## Written request:
Gather each of the rows below that contains the string "showing", copying every such row in full.

[Stored records]
=======

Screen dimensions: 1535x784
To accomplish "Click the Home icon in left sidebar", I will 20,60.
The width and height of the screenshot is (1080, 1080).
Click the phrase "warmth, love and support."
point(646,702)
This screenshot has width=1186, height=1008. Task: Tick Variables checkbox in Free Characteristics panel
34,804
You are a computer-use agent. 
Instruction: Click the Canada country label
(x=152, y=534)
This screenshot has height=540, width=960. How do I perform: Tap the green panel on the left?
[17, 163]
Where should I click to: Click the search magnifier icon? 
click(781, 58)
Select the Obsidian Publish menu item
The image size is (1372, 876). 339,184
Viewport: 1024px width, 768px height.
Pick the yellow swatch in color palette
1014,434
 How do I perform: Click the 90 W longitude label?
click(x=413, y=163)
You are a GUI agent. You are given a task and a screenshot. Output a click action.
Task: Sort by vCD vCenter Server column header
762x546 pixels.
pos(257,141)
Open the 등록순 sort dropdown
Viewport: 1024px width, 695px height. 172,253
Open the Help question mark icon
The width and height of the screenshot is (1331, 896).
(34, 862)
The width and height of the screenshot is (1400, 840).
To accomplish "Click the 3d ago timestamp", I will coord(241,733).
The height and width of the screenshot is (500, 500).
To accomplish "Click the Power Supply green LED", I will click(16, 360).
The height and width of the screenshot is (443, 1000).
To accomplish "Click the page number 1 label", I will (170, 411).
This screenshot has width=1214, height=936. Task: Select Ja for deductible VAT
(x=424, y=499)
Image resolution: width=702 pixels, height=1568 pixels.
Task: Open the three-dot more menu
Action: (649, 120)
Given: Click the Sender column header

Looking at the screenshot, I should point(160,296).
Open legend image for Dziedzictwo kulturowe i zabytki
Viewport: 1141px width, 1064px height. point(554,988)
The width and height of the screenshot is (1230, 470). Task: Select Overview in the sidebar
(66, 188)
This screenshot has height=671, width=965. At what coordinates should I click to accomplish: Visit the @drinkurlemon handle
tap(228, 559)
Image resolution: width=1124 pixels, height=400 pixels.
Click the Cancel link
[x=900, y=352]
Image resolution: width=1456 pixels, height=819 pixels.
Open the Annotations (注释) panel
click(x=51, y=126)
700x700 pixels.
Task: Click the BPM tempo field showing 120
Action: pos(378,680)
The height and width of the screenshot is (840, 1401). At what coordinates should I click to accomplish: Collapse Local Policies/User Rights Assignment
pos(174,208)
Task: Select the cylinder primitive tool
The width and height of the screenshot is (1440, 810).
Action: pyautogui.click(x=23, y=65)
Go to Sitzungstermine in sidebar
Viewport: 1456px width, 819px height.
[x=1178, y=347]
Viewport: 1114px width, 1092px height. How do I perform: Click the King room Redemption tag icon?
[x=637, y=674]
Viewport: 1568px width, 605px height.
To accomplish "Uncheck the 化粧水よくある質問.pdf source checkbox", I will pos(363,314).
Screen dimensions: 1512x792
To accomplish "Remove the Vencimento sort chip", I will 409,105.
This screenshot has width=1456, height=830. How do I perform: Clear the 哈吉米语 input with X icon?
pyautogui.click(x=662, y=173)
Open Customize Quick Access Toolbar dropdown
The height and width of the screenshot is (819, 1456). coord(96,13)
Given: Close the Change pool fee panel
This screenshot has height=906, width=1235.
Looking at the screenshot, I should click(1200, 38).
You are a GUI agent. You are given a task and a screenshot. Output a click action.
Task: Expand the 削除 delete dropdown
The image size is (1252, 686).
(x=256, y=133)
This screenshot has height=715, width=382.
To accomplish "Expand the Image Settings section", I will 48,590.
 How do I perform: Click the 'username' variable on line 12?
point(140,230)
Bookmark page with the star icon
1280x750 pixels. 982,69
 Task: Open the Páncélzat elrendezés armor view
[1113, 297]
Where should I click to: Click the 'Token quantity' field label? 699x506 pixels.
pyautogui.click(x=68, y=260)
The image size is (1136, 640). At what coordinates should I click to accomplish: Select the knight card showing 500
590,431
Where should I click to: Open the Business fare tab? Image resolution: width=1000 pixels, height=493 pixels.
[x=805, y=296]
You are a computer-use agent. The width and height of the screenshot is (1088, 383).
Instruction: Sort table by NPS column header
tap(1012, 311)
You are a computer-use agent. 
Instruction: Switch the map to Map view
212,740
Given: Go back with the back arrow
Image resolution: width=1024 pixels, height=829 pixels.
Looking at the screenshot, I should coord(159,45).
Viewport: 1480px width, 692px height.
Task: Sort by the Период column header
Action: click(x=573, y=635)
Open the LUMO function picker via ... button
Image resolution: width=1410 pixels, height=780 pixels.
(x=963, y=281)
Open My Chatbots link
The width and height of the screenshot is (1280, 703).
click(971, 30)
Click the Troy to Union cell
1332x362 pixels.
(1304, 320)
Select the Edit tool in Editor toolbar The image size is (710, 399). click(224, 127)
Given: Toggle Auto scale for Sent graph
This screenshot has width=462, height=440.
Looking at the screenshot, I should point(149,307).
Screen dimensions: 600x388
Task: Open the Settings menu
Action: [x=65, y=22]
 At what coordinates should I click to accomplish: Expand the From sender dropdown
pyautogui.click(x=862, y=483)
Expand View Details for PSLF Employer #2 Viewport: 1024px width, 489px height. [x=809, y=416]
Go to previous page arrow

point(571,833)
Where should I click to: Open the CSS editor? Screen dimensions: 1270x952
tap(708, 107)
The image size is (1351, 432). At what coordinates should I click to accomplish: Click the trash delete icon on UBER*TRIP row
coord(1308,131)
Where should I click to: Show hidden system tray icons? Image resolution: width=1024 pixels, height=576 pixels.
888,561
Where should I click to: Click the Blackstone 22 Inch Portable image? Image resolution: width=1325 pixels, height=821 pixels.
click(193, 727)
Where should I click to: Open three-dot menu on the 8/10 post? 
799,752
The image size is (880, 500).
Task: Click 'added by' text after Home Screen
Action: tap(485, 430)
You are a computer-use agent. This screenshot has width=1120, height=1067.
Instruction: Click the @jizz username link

=======

## Finished task:
Task: Click the BPM tempo field showing 120
The image size is (1136, 640). At what coordinates should I click to accomplish: Select the knight card showing 500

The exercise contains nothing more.